YOGYAKARTA, POPULI.ID – Jamasan atau prosesi pembersihan pusaka Tombak Kyai Wijaya Mukti telah menjadi tradisi Pemerintah Kota Yogyakarta sejak 25 tahun silam, sebagai simbol dalam merawat budaya yang mengisyaratkan Manunggaling Kawula-Gusti.
Di mana nilai budaya Jawa tersebut mengajarkan tentang kesatuan antara manusia (kawula) dan Tuhan (Gusti). Sehingga dimaknai Pemkot Yogyakarta dalam menjalankan pemerintahan, dengan melibatkan pemahaman dan praktik spiritual yang menekankan bahwa Tuhan hadir dalam diri setiap manusia dan alam semesta.
Tombak Kyai Wijaya Mukti dibuat tahun 1921 pada era Sri Sultan HB VIII dan diserahkan oleh Sri Sultan HB X kepada Pemerintah Kota Yogyakarta pada 7 Juni 2000 bersamaan dengan HUT ke-53 Pemkot. Sejak penyerahan itu, sehari-harinya Tombak Kyai Wijaya Mukti yang memiliki panjang keseluruhan 3 meter tersebut diletakkan di ruang kerja Wali Kota Yogyakarta.
Wali Kota Yogyakarta Hasto Wardoyo menyatakan, Jamasan Pusaka Tombak Kyai Wijaya Mukti menjadi bagian dari nguri-uri kabudayan, melestarikan budaya dan tradisi yang marwahnya harus dipelihara.
“Sebagai Kota budaya, tentu dalam kehidupan sehari-hari tidak bisa lepas dari budaya dan tradisi, sehingga kita bisa memaknai satu hal lebih dalam khususnya pada peristiwa penting. Seperti hari ini bahwa pusaka ini menjadi suatu simbol atas kekuatan serta ketangguhan pemerintah dalam mengabdi dan melayani masyarakat,” ujarnya usai Jamasan Pusaka di Plaza Balai Kota sebagaimana dikutip dari laman Pemkot Yogyakarta, Kamis (24/7/2025).
Pihaknya menyampaikan, sebagai pemimpin dan penyelenggara pemerintahan harus punya sifat “kandhel” yaitu memiliki keteguhan hati, kepercayaan diri dan keuletan dalam melayani masyarakat.
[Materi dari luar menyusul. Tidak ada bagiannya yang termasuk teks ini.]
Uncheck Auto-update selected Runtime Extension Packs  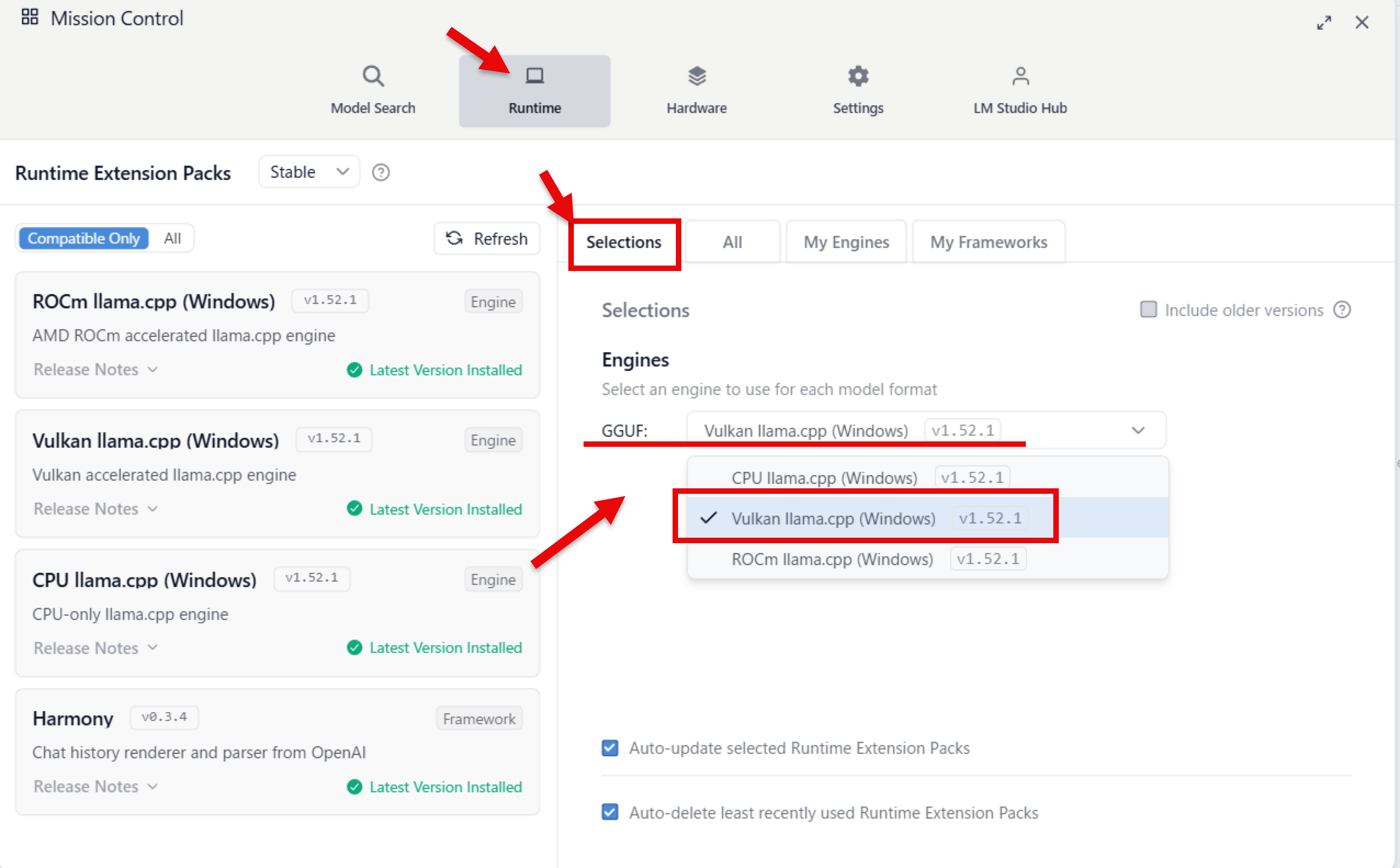click(609, 748)
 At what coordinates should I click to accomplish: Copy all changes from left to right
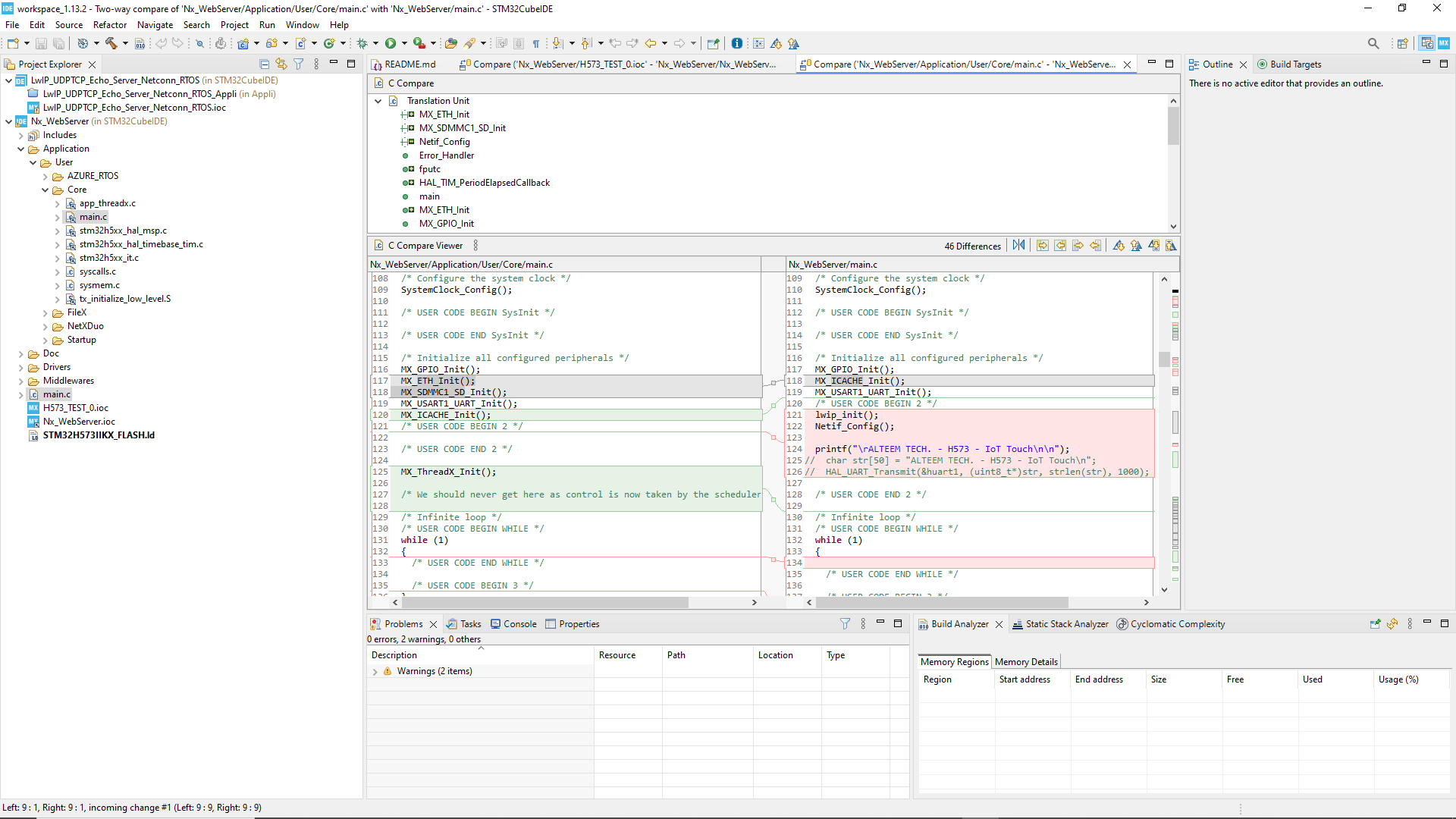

“Harus kuat dan tangguh, tidak mingkuh, tidak pantang menyerah untuk bekerja melayani masyarakat. Termasuk kaitannya dengan upaya pemerintah memenuhi ekspektasi publik dalam memberi kemudahan dan kemurahan bagi masyarakat,” imbuhnya.
Kepala Dinas Kebudayaan Kota Yogyakarta, Yetti Martanti menjelaskan, Jamasan Pusaka menjadi tradisi Pemkot sebagai refleksi bagaimana pemerintah harus terus berupaya memberikan pelayan terbaik kepada masyarakat.
“Ini tradisi yang dilakukan satu tahun sekali pada saat bulan Suro, untuk merawat Pusaka yang merupakan pemberian dari Kraton Ngayogyakarta Hadiningrat, juga punya makna mendalam bagi penyelenggara pemerintah untuk memahami apakah selama ini sudah memberikan yang terbaik kepada masyarakat,” jelasnya.
Sementara itu perwakilan Abdi Dalem Keraton Ngayogyakarta Hadiningrat, Victor Mukhammadenis Hidayatullah mengatakan, Wijaya bermakna kemakmuran atau kejayaan dan Mukti artinya nyata.
“Sehingga harapannya Kota Yogyakarta mendapat kemakmuran yang nyata, sekaligus sebagai pengingat Wali Kota dan pemerintah untuk menjalankan amanah dari masyarakat dengan niat dan perilaku yang baik,” katanya.